* _练习要求_
从下面的网页节选中一字不差地抄录一段文字，起于含有“心有阳光 2023-03-30”的词句，止于“象语法树转换为逻辑执行计划。”。

* _网页节选_
========================================================================
GBase 8c 学习笔记 010 —— GBase 8c 分布式执行计划

心有阳光 2023-03-30

827

GBase 8c 学习笔记 010 —— GBase 8c 分布式执行计划

SQL执行流程

解析器

词法分析： 从查询语句中识别出系统支持的关键字、标识符、操作符、终结符等。
语法分析： 根据SQL语言的标准定义语法规则，使用词法分析中产生的词去匹配语法规则，生成对应的抽象语法树。
语义分析： 对语法树进行有效性检查，检查语法树中对应的表、列、函数、表达式是否有对应的元数据，将抽象语法树转换为逻辑执行计划。

优化器

基于代价的查询优化（Cost Based Optimization，CBO） ：对SQL
语句所待选执行路径进行代价估算，从中选择代价最低的执行路径作为最终的执行计划。
基于机器学习的查询优化（AI Based Optimization，ABO） ：收集执行计划的特征信息，借助机器学习模型获得经验信息，进而对执行计划进行调优，获得最优的执行计划。

Explain——执行计划

Explain 语法将显示 SQL 语句所引用的表会采用什么样的扫描方式，如：简单的顺序扫描、索引扫描等。如果引用了多个表，执行计划还会显示用到的 JOIN 算法。基本语法与常用参数：

EXPLAIN [ ( option [, ...] ) ] statement;
where option can be:
ANALYZE [ boolean ] | ANALYSE [ boolean ] | -- 显示实际运行时间和其他统计数据
VERBOSE [ boolean ] | -- 显示额外的详细信息
COSTS [ boolean ] | -- 包括每个规划节点的估计总成本，以及估计的行数等信息
DETAIL [ boolean ] | -- 打印数据库节点的信息
TIMING [ boolean ] | -- 包括实际的启动时间和花费在输出节点上的时间信息
PLAN [ boolean ] | -- 是否将执行计划存储在plan_table中。
FORMAT { TEXT | XML | JSON | YAML } -- 指定输出格式。

分布式执行计划

分布式执行计划类型——LightProxy

LightProxy

执行计划只涉及一个DN节点，直接将 sql 语句发送到 dn 执行
单个DN即可完成结果的获取，常见于点查、精准查询场景。

--- 创建表
postgres=# create table t1 (
postgres(#      id1 int,
postgres(#      id2 int
postgres(#  )distribute by hash(id1);
CREATE TABLE
postgres=#
postgres=# \d+ t1;
                          Table "public.t1"
 Column |  Type   | Modifiers | Storage | Stats target | Description
--------+---------+-----------+---------+--------------+-------------
 id1    | integer |           | plain   |              |
 id2    | integer |           | plain   |              |
Has OIDs: no
Distribute By: HASH(id1)
========================================================================
* _所给资料_

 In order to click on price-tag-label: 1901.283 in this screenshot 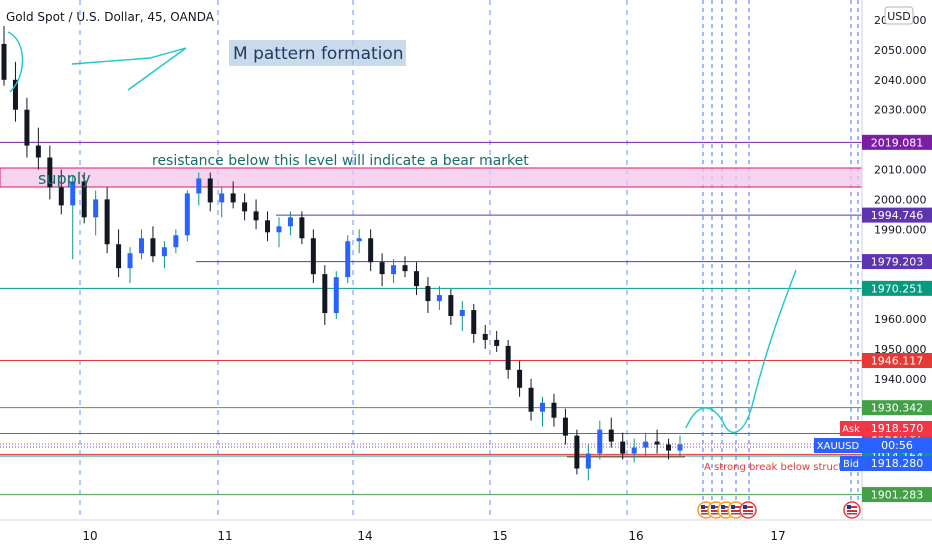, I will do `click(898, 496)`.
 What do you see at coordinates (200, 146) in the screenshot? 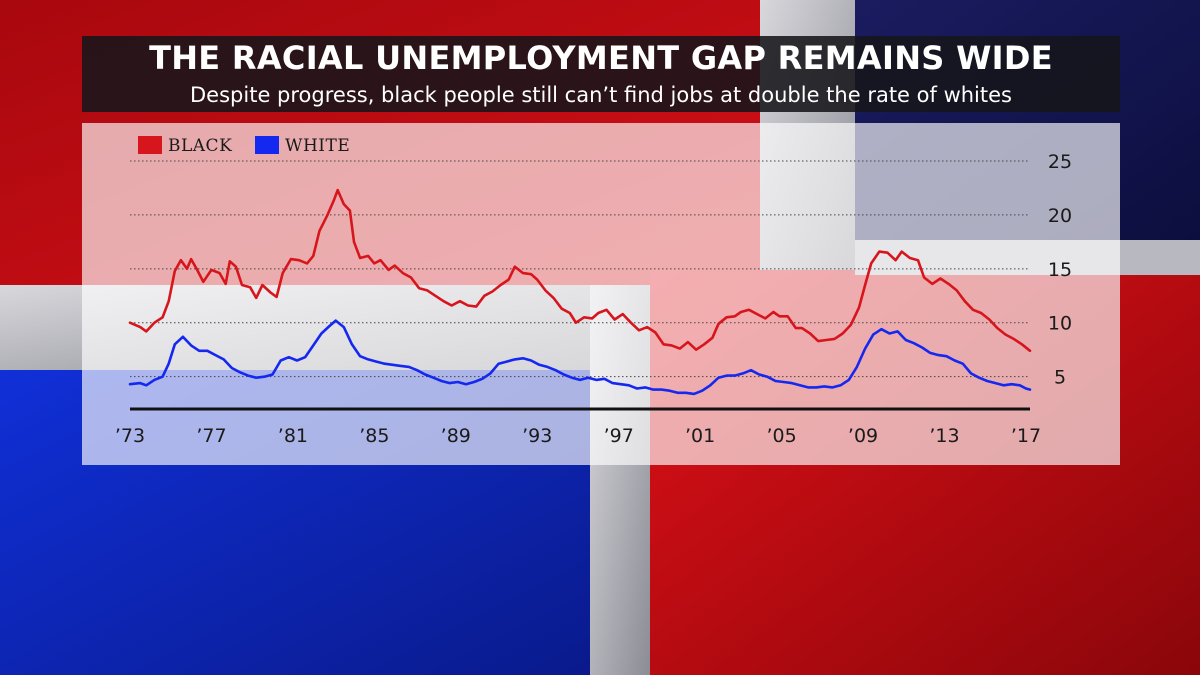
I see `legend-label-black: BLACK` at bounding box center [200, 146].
========================================================================
* _任务结果_
心有阳光 2023-03-30

827

GBase 8c 学习笔记 010 —— GBase 8c 分布式执行计划

SQL执行流程

解析器

词法分析： 从查询语句中识别出系统支持的关键字、标识符、操作符、终结符等。
语法分析： 根据SQL语言的标准定义语法规则，使用词法分析中产生的词去匹配语法规则，生成对应的抽象语法树。
语义分析： 对语法树进行有效性检查，检查语法树中对应的表、列、函数、表达式是否有对应的元数据，将抽象语法树转换为逻辑执行计划。